Text shown START
Posted by: daw (daw72756@comcast.net) on Mon Mar 7 09:54:30 2011


> OK,
>
> So I went in the back yard swinging a 32" 20 oz., bat at the Swing Speed Radar and was getting 68-70 mph swings using rotational mechanics as best as I could and then tried it with linear mechanics as best as I understand it and my linear mechanics values were usually around 5 to 10 mph slower. But, I'm biased toward rotational mechanics and don't know how much of one type of mechanic was creeping into the other. I tried my best.
>
> I'm curious to know what others get?
>
> By the way, "daw" <???@????.???>, I would like to be able to use this quote ("Anyway Ted said throughout the day: "Hitting is a turning
> motion, not a lunging motion".") from your previous post but I need more reference info that just "daw". Can you supply that to me, please?
>
> Thanks!!!
>
>
> > I haven't been on this site for awhile so I'll rehash my Ted
> > Williams story. In 1977 I was a college baseball player and got to
> > attend a hitting clinic where Ted Williams spoke in the afternoon.
> > He was the best speaker ever and it remains one of my best sports
> > memories. Anyway Ted said throughout the day: "Hitting is a turning
> > motion, not a lunging motion". Somebody asked him when he shifted
> > his weight "from back to front" and he said "I don't shift my
> > weight at all. My weight is balanced between my legs at all times".
> > Ted's coaching point was rotating the hips, not the shoulders, but
> > he was talking "rotational". I don't recall him talking about
> > anything that could be called THT.




You can email me at the address above. The clinic was in the winter of 77 or 78, at Bellevue Community College (a suburb of Seattle). I was playing for U of W. Reggie Jackson,then in his prime for Oakland, was the other speaker on hitting, Wes Stock, then pitching coach for Oakland, spoke on pitching.

More than one person, including Jack, has addressed the fact that even major league hitters may not realize all there is to their own swing......At this particular clinic, Reggie spoke in the morning and emphasized "swinging down" on the ball. Ted spoke in the afternoon and as everyone here knows, advocated swinging "slightly up". There was something of a nervous titter among the crowd when he said 'swing up' and Ted asked what was the issue.......when someone told him Reggie just told us to "swing down", Ted laughed and said "Well, Reggie may THINK he's swinging down, but he's swinging UP". (And of course there is point where the hands come down.)
Text shown END
(Exercises):
#1 From the forum post, extract the passage from "You can email" to "spoke on pitching.".
#2 Answer these questions from the forum post:
(a) What bat was swung at the Swing Speed Radar?
(b) At what school was the hitting clinic held?
(c) Who spoke on pitching at the clinic?
#3 Decide whether each statement agrees with the forum post. Answer yes or no, and quote the words that decide it.
(a) Reggie Jackson spoke in the afternoon.
(b) Ted Williams said his weight stayed balanced between his legs.
(c) The swings with linear mechanics were faster than the rotational ones.
Dataset content START
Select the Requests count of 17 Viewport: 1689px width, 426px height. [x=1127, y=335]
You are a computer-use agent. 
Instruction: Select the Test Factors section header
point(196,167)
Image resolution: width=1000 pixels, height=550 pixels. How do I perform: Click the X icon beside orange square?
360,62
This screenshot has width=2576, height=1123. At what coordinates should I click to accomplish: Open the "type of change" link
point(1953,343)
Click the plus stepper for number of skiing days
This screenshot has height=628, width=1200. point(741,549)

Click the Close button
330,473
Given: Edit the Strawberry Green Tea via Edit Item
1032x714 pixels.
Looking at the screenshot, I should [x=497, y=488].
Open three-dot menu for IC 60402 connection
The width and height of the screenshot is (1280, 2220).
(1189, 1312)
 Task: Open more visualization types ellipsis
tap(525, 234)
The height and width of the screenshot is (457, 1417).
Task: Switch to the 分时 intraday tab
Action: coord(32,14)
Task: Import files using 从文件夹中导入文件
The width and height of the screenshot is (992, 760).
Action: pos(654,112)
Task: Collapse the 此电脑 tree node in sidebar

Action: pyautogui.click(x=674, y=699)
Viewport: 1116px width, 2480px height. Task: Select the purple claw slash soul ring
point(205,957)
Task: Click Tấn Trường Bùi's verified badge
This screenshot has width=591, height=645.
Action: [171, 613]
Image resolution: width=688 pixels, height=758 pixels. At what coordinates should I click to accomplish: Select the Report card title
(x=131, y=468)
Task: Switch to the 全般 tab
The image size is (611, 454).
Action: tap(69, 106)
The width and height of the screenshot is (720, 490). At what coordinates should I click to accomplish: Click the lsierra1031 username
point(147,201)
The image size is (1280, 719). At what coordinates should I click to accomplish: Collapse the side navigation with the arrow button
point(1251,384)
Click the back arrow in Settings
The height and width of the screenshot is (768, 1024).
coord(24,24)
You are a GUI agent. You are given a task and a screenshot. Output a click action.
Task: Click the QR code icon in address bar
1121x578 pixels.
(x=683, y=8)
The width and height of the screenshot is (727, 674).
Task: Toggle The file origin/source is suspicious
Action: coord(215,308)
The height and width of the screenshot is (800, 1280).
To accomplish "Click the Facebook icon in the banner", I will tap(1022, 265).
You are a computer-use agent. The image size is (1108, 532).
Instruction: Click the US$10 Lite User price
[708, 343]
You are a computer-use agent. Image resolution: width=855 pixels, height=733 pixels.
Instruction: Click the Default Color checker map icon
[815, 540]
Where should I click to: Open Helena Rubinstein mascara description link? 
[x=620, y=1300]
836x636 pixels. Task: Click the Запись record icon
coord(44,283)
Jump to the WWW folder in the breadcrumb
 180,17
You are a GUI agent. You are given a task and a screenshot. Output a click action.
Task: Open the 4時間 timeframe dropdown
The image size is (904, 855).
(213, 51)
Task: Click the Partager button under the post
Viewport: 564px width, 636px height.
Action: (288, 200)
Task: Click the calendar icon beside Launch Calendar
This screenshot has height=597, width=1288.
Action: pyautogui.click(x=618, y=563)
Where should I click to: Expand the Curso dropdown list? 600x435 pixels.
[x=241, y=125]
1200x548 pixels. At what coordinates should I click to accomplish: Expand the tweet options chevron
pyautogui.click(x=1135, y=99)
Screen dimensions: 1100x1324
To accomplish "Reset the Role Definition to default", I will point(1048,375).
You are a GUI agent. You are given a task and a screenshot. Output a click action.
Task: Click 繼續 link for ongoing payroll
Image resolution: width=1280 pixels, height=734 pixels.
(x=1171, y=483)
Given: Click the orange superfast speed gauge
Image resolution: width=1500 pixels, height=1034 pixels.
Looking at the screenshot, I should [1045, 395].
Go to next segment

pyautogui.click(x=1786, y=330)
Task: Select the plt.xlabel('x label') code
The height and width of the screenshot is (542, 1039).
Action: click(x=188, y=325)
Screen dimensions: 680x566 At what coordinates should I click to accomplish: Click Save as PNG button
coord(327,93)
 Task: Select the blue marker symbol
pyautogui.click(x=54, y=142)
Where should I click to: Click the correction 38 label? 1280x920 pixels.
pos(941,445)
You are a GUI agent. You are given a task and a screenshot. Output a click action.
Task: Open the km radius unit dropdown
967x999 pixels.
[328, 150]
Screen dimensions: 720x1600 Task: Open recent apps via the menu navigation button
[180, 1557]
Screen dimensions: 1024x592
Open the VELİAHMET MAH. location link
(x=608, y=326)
Dataset content END
(Your written answers):
#1
You can email me at the address above. The clinic was in the winter of 77 or 78, at Bellevue Community College (a suburb of Seattle). I was playing for U of W. Reggie Jackson,then in his prime for Oakland, was the other speaker on hitting, Wes Stock, then pitching coach for Oakland, spoke on pitching.

#2
(a) A 32" 20 oz. bat.
(b) Bellevue Community College.
(c) Wes Stock, then pitching coach for Oakland.

#3
(a) No: "Reggie spoke in the morning"
(b) Yes: "My weight is balanced between my legs at all times"
(c) No: "my linear mechanics values were usually around 5 to 10 mph slower"